Sjoerd Meijer via llvm-dev

unread,

Sep 23, 2020, 3:14:05 PM9/23/20

to Phipps, Alan, llvm...@lists.llvm.org, Eli Friedman, Evgeny Astigeevich, Sjoerd Meijer, David Green

And related while we are at it, i.e. the coremark specials, we have this sitting in upstream review: https://reviews.llvm.org/D42365

That should help a bit too. It needs a little bit of work, but I thought Dave didn't mind if someone commandeers and finishes it.

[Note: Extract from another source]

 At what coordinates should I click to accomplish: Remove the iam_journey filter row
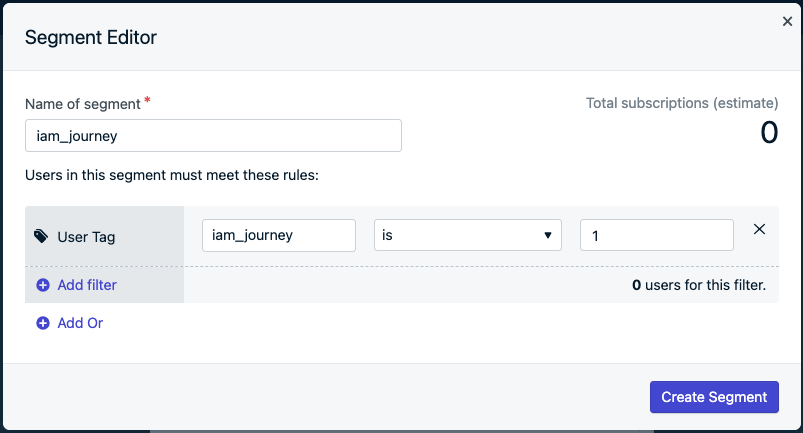759,229
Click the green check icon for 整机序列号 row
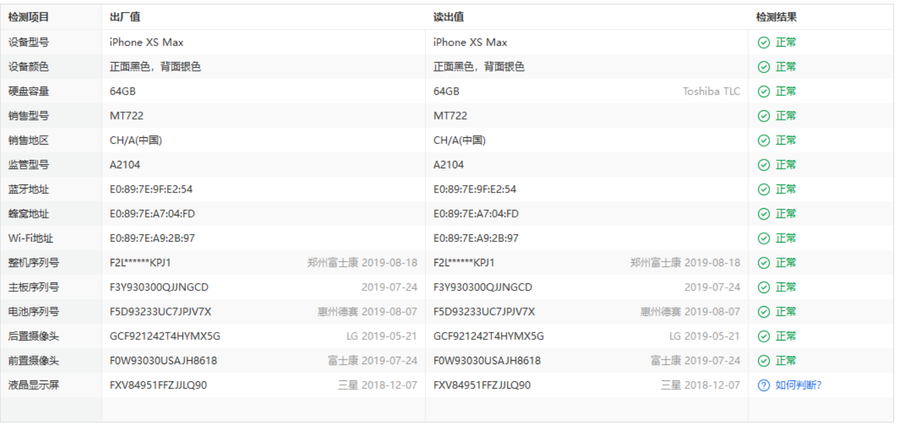 click(763, 263)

From: llvm-dev <llvm-dev...@lists.llvm.org> on behalf of Sjoerd Meijer via llvm-dev <llvm...@lists.llvm.org>
Sent: 23 September 2020 20:03
To: Phipps, Alan <a-ph...@ti.com>; llvm...@lists.llvm.org <llvm...@lists.llvm.org>; Eli Friedman <efri...@quicinc.com>; Evgeny Astigeevich <Evgeny.As...@arm.com>

Subject: Re: [llvm-dev] Improved jump-threading in LLVM for finite state automata

Philip Reames via llvm-dev

unread,

Sep 23, 2020, 3:48:06 PM9/23/20

to Phipps, Alan, llvm...@lists.llvm.org

No active work on my side, but I have given the topic of threaded interpreters (which is what I think you're wanting to produce) a good amount of thought.

I'm really not sure that switch is the right canonical form. The main reason being that having a loop over a large switch is very likely to encourage code motion which is generally profitable, but harmful in this particular context.

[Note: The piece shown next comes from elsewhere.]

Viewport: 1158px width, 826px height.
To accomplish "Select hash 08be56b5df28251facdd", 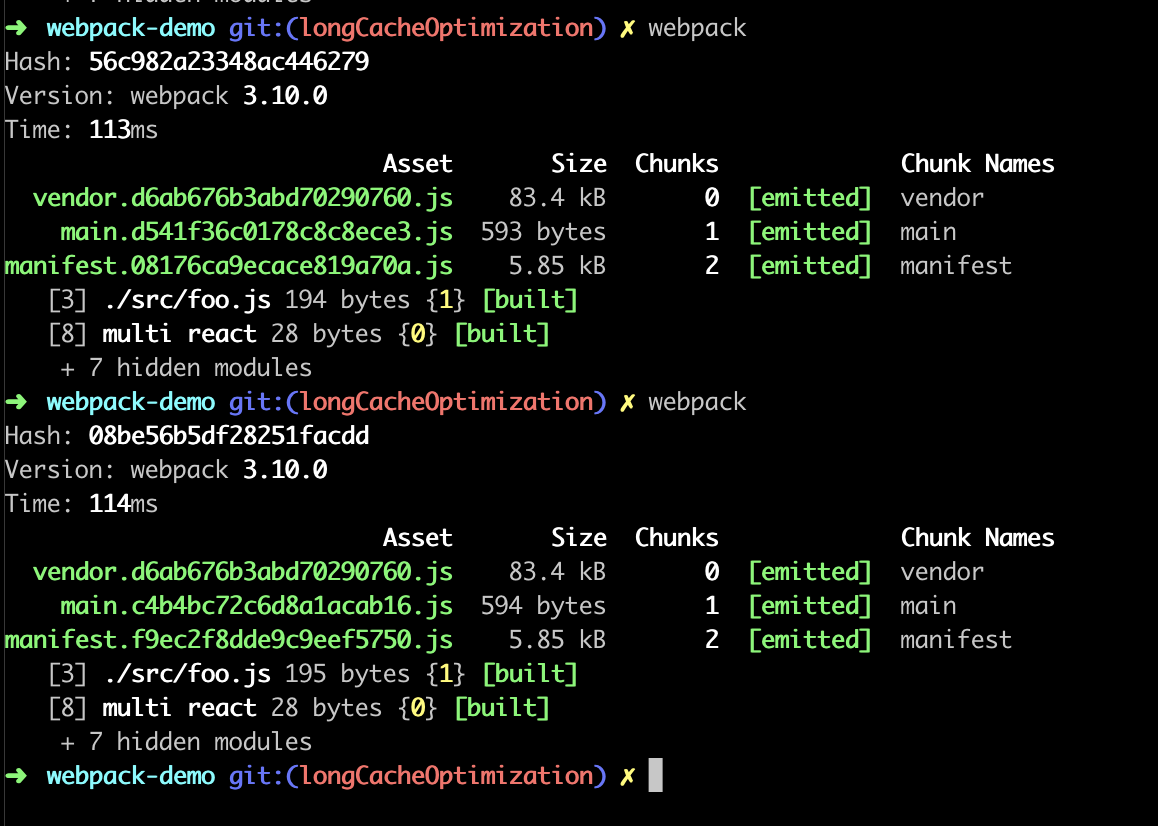I will tap(229, 435).
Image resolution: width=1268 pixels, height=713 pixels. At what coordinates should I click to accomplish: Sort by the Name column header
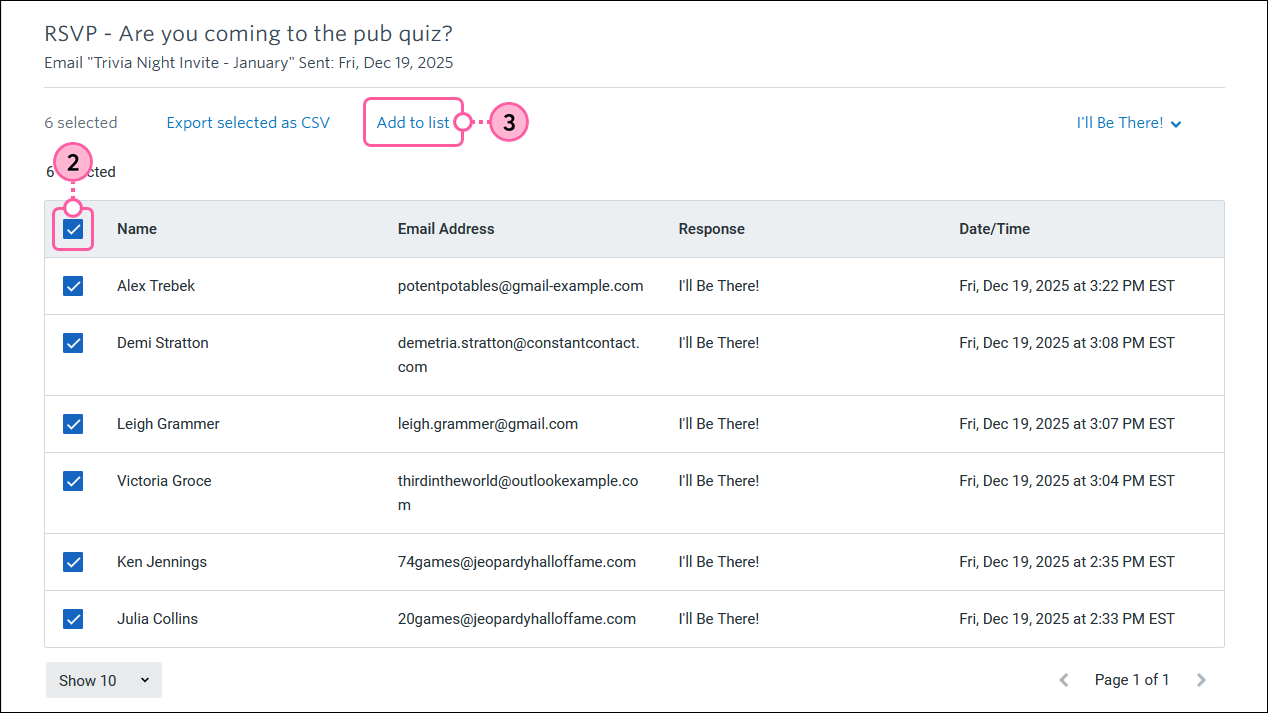(x=137, y=229)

I had been thinking down the lines of representing the intepreter as a family of mutually recursive functions with a calling convention optimized for this case and using a musttail call through a lookup table for the dispatch.

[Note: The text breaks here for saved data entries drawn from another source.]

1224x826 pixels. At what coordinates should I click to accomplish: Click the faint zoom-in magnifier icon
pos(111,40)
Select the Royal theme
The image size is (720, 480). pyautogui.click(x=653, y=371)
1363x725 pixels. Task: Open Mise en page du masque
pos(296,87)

I've played with the notion of extending clang with a custom attribute for guaranteed tail calls. I think this is pretty much the only extension needed to be able to natively write out a threaded interpreter as a set of mutually recursive functions.

This is all thought experiment from my side; I haven't had time to sit down and actually prototype any of this.

Philip

_______________________________________________
LLVM Developers mailing list
llvm...@lists.llvm.org
https://lists.llvm.org/cgi-bin/mailman/listinfo/llvm-dev

Phipps, Alan via llvm-dev

unread,

Sep 24, 2020, 4:43:56 PM9/24/20

to Sjoerd Meijer, llvm...@lists.llvm.org, Eli Friedman, Evgeny Astigeevich, David Green

This is great to hear, thanks for the update! Can you provide a timeline for when you expect to have the jump-threading update in review?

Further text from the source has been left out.